Of course, for health providers, care must be administered to these victims, even if there is no equivalent to an antiretroviral therapy for despair. But prevention of these cases lies far outside the realm of health care – for all but the most expansive public health advocates.

Instead we must turn to the realm of the “dismal science” – economics. In her new book, The Forgotten Americans, veteran social economist and former Clinton administration official Isabel Sawhill focuses her attention on the population most susceptible to deaths of despair.

Defining her target as white, non-college graduates with an income below the U.S. median, and the problem as the loss of economic mobility for this population, Sawhill asks what can be done to help them become more engaged [and less despairing] members of their communities.

The lack of economic mobility
Recognizing that her challenge is cultural, not clinical, Sawhill proposes that any public policy to address the lack of economic mobility in this group promotes three core values – the dignity of work, the centrality of the family, and the importance of education.

Her specific policy recommendations are what she describes as “radically centrist” – a GI bill for career and technical education, universal national public service, refundable credits for low-wage workers paid for by higher estate taxes, tax policies that promote greater worker ownership and profit sharing, and changes in Social Security that promote the three core values and acknowledge the realities of longer lifespans.

Sawhill’s proposals attempt to address the conditions under which these “forgotten Americans” live – the social determinants of health that drive them into the country’s emergency rooms and pharmacies and drive up our health care spending.

She acknowledges that enactment of these proposals would require public sector agency – effective [if limited] actions by the very institutions of government in which people have diminishing confidence. Their enactment also expects individual agency – recognizing one’s duties as a citizen, parent, and worker.

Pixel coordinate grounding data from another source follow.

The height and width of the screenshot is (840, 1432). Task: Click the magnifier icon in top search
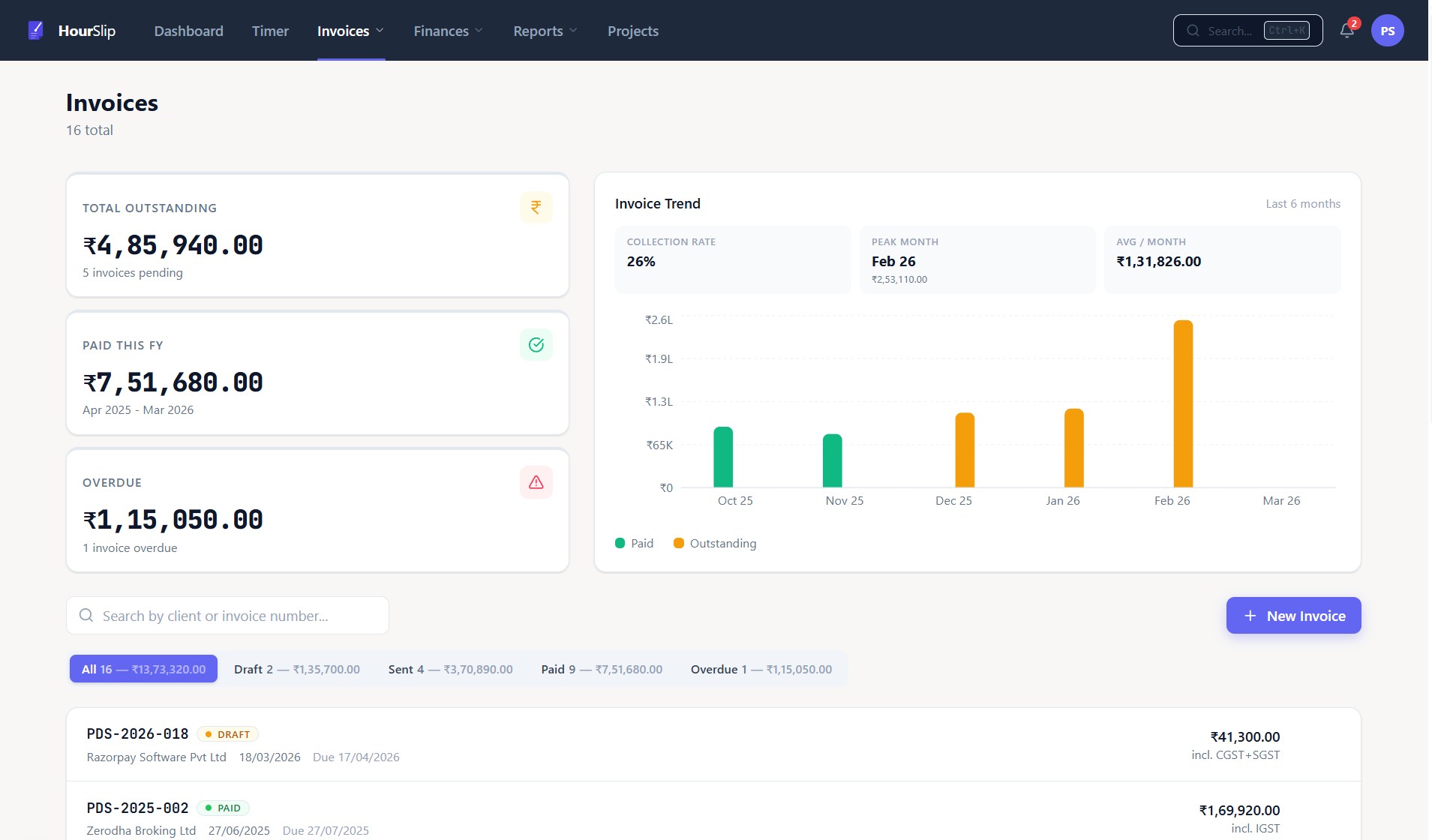click(1193, 31)
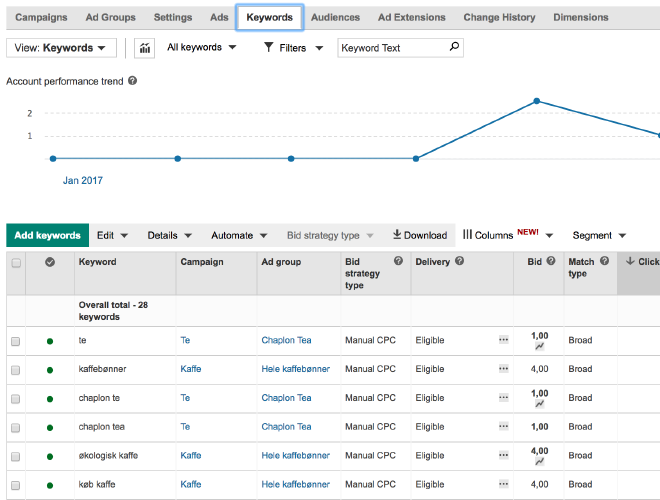660x500 pixels.
Task: Open the View: Keywords dropdown
Action: point(61,48)
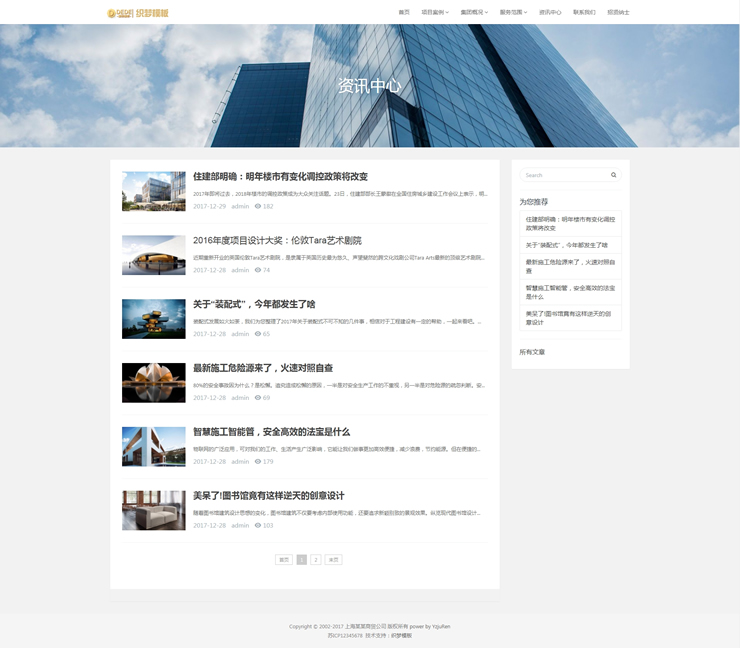Image resolution: width=740 pixels, height=648 pixels.
Task: Open thumbnail of 住建部明确 article
Action: 153,191
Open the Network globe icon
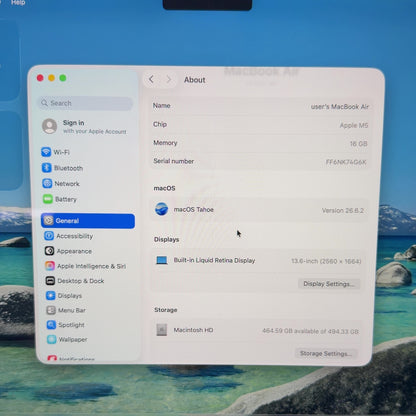The height and width of the screenshot is (416, 416). pos(47,183)
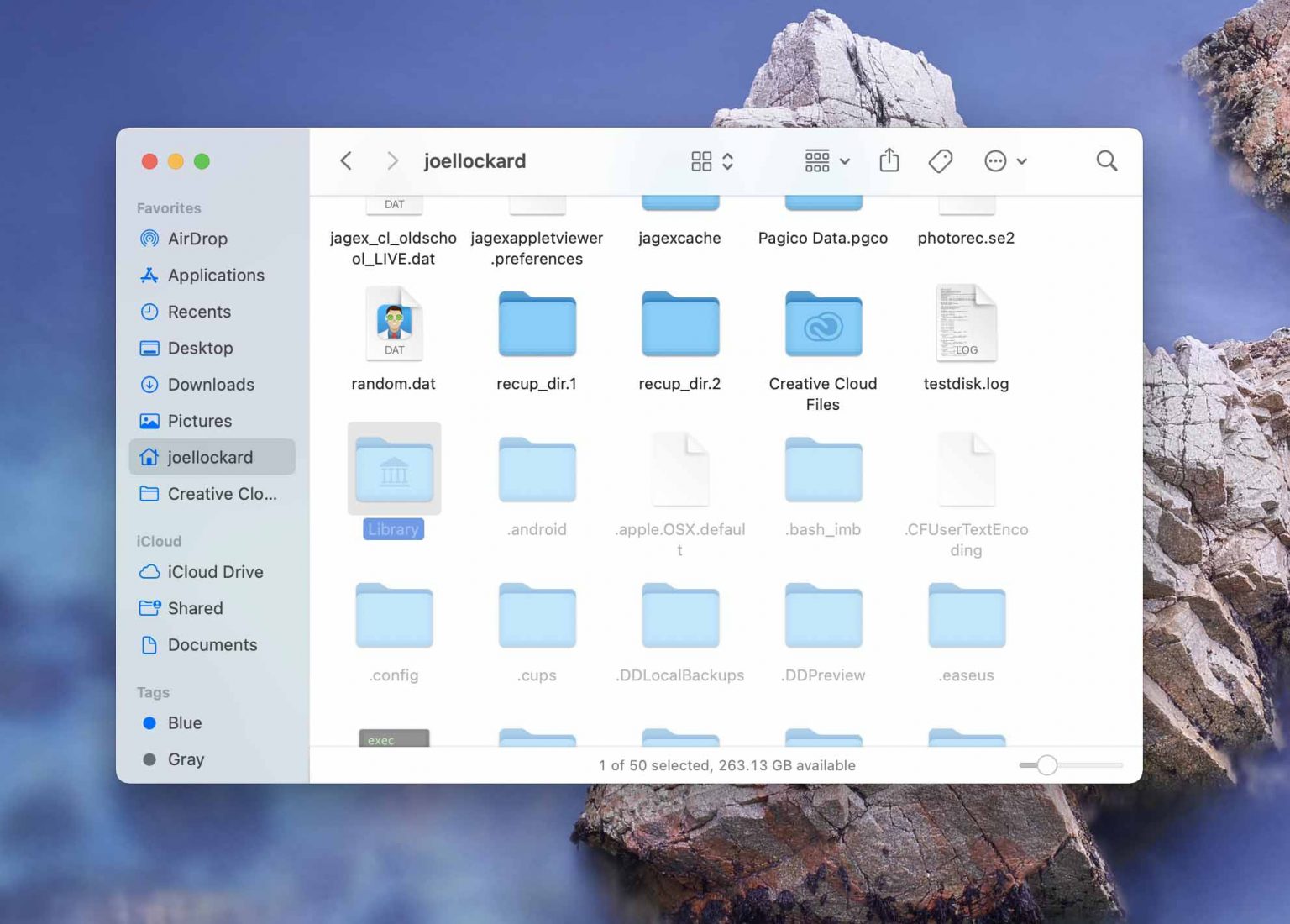Switch to Shared in the sidebar
1290x924 pixels.
tap(195, 608)
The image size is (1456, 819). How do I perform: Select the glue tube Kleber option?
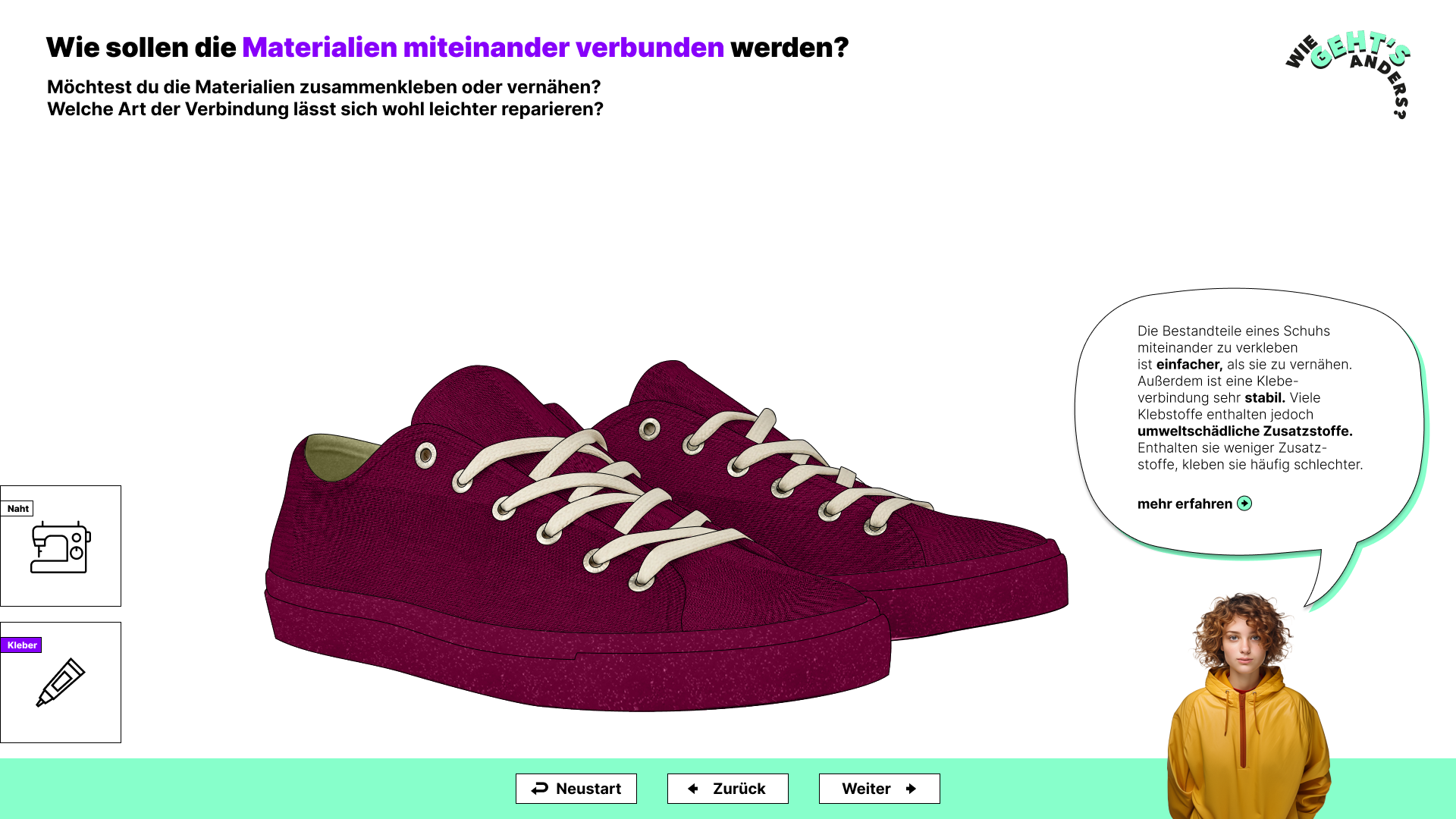pos(61,682)
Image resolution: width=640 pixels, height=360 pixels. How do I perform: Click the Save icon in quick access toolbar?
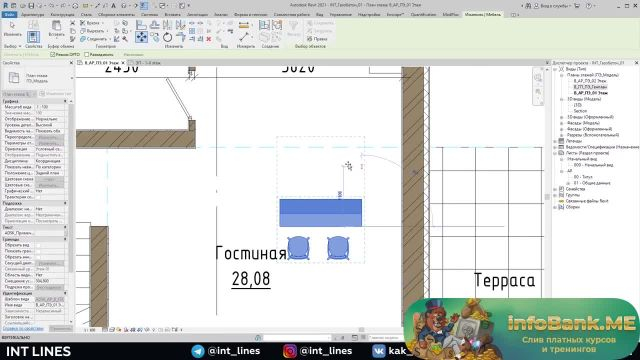31,6
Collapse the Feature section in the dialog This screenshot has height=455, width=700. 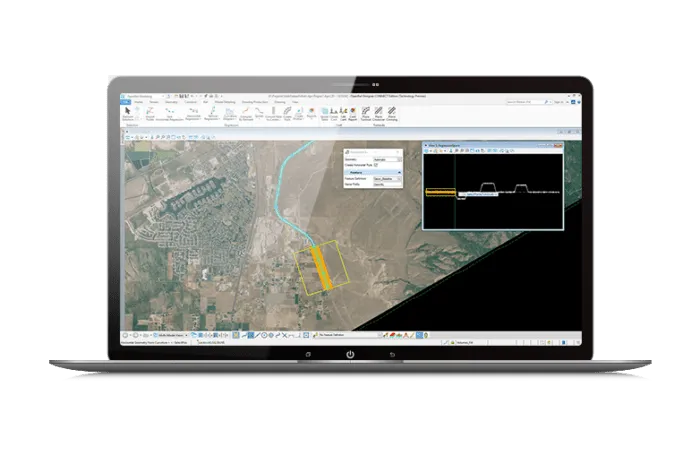pos(399,171)

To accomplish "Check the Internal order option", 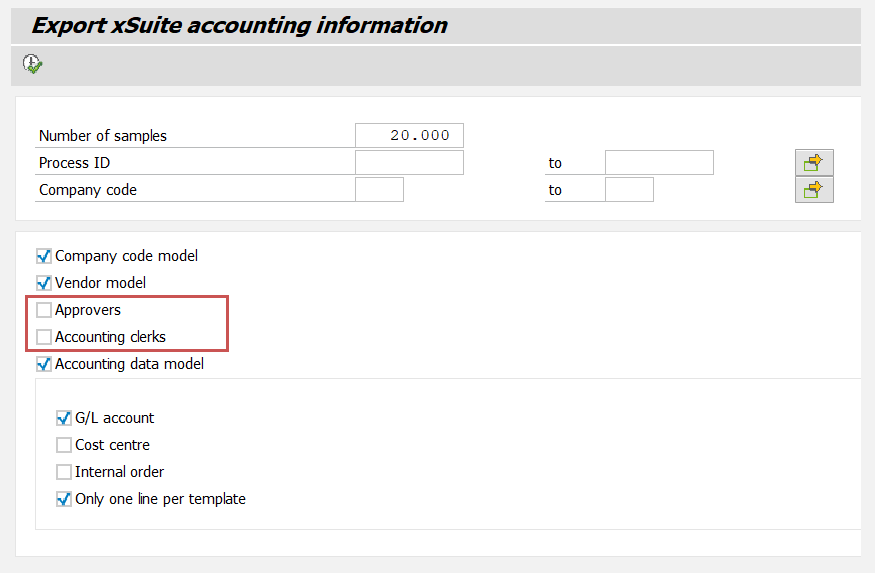I will tap(64, 472).
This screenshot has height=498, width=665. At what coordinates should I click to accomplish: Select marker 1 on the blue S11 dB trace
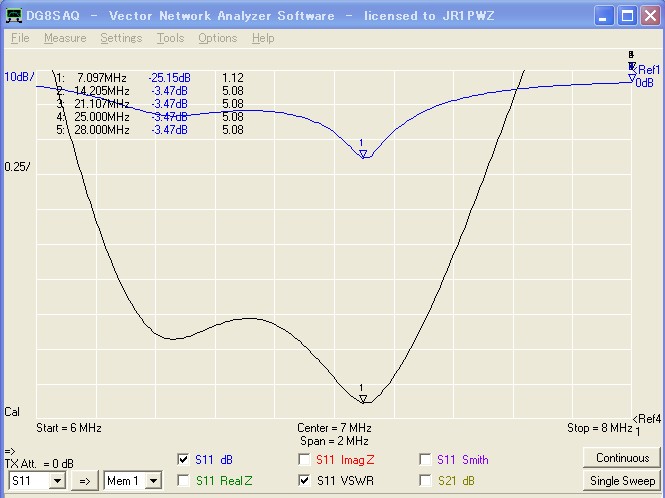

Moving beyond endless triage
One can debate the merits and feasibility of these proposals. They certainly are socially challenging, and perhaps they may be politically unattainable or economically unsound.

But unless we are content to continue engaging in the endless triage of victims of despair – figuratively and literally administering naloxone over and over again – we must pay attention to the issues that Sawhill is addressing.

If anyone recognizes this truth it should be those of us who work in health care. We repeatedly treat [and pay for] these victims of despair. We know the need for prevention. We understand that both individual behaviors and social circumstances matter. We know that bad luck happens and mercy is necessary. And that doing repeatedly what does not work is Einstein’s definition of insanity.

A 50 percent increase in deaths from suicide, drugs, and alcohol constitutes a crisis. It is only the most graphic representation of a culture that is not providing hope and dignity to all its citizens. Better health care alone will not fix this – my “public healthers” are right. To be effective, as Sawhill proposes, we also have to work to change the economic and social rules.

Christopher F. Koller is president of the Milbank Memorial Fund. The story is reprinted with permission from the blog post published on Jan. 28, entitled: “Deaths of Despair: Prevention for a Growing Crisis.

Second editor's note: The alleged deceptive practices by the owners of Purdue Pharma, the Sackler family, to push its addictive prescription painkiller, OxyContin, revealed in discovery in the lawsuit brought by Massachusetts Attorney General Maura Healey, offer great insight into what is wrong with the pharmaceutical industry.

The lawsuit seeks to hold Purdue Pharma accountable for its deceptive practices. It also raises the questions: what do we need to do moving forward, as solutions. Does the way that the pain scale was added as a health vital sign need to be re-examined? When the Sacklers pushed a "blame the victim" media strategy, why did it find such a receptive audience?